How to solve nth degree equation in php?

Question

How to solve nth degree equations in PHP

Example:

1/(1+i)+1/(1+i)²+...1/(1+i)ⁿ=k

While k is the constant,I'd like to find value of i.

How can I achieve this in PHP?

Answer 1

First of all, your expression on the left is a geometric sum, so you can rewrite it as (using x=1+i)

1/x*(1+...+1/x^(n-1)) = 1/x * (1-1/x^n)/(1-1/x) = (1-x^(-n))/(x-1)

and consequently the equation can be rewritten as

(1 - pow( 1+i, -n))/i = k

Now from the original expression one knows that the left side as a sum of convex monotonically decreasing functions is equally so, thus any of bisection, regula falsi variants or secant method will work sufficiently well.

Use

(1+i)^(-n)=1 - n*i + (n*(n+1))/2*i^2 +...

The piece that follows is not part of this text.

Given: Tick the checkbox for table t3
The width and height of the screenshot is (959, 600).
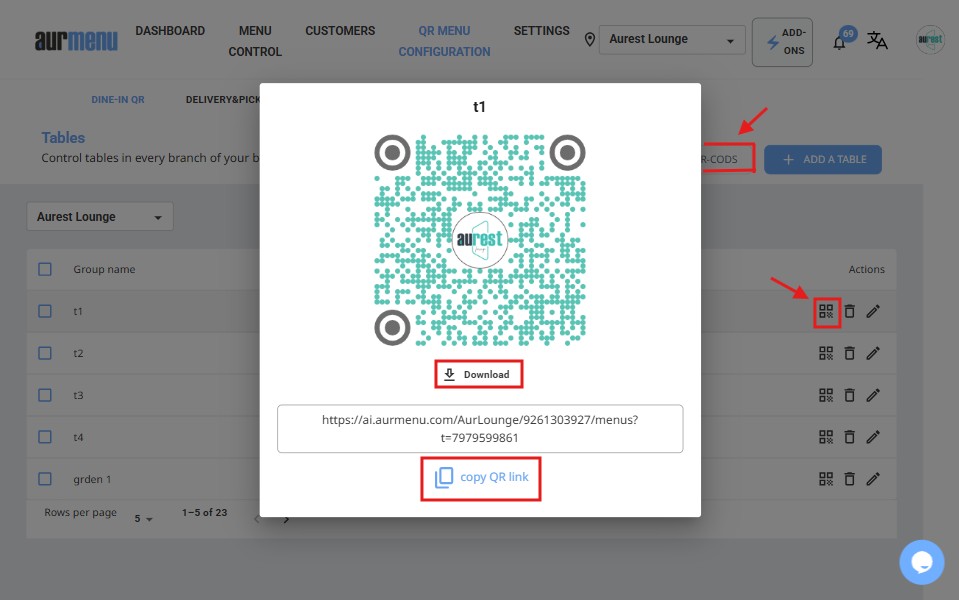Looking at the screenshot, I should click(45, 395).
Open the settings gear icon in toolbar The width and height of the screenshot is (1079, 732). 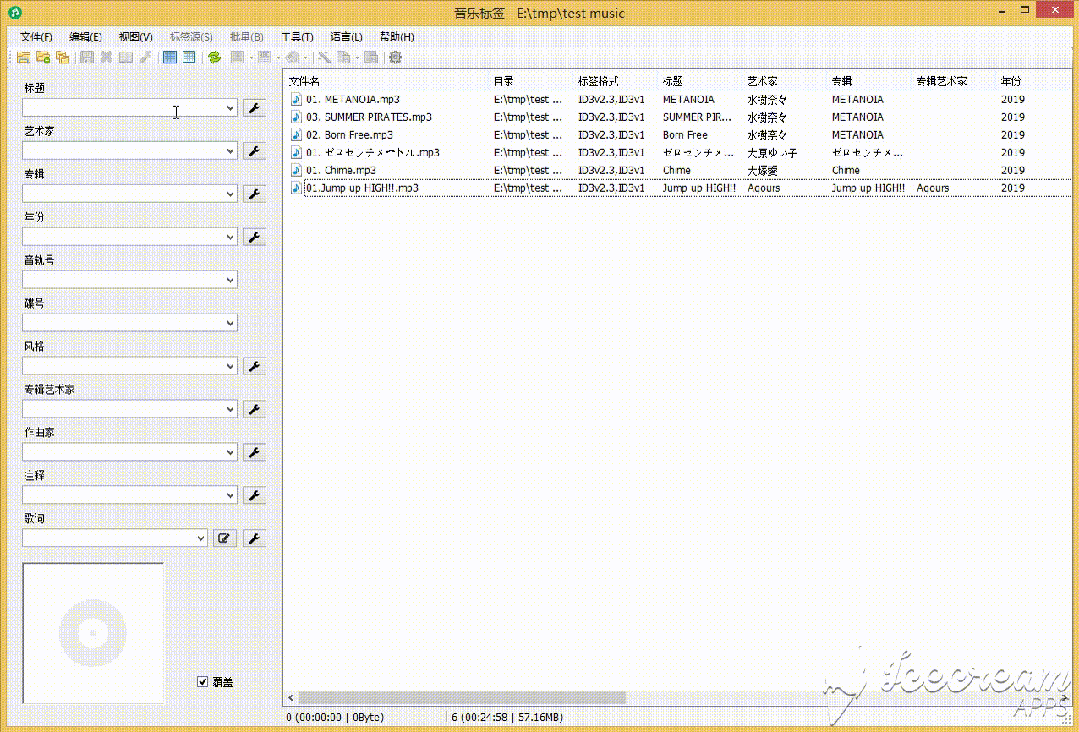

to get the approximative equation and first approximation

1-(n+1)/2*i = k/n  <=> i = (1-k/n)*2/(n+1)

so that you can start bracketing method with the interval from 0 to twice this i.

Answer 2

Try something like this....

$n = 5;
$i = 2;
$k = null;

for ($x = 1; $x <= $n; $x++) {
    $k += 1 / pow((1 + $i), $x);
}

echo $k; //Answer --> 0.49794238683128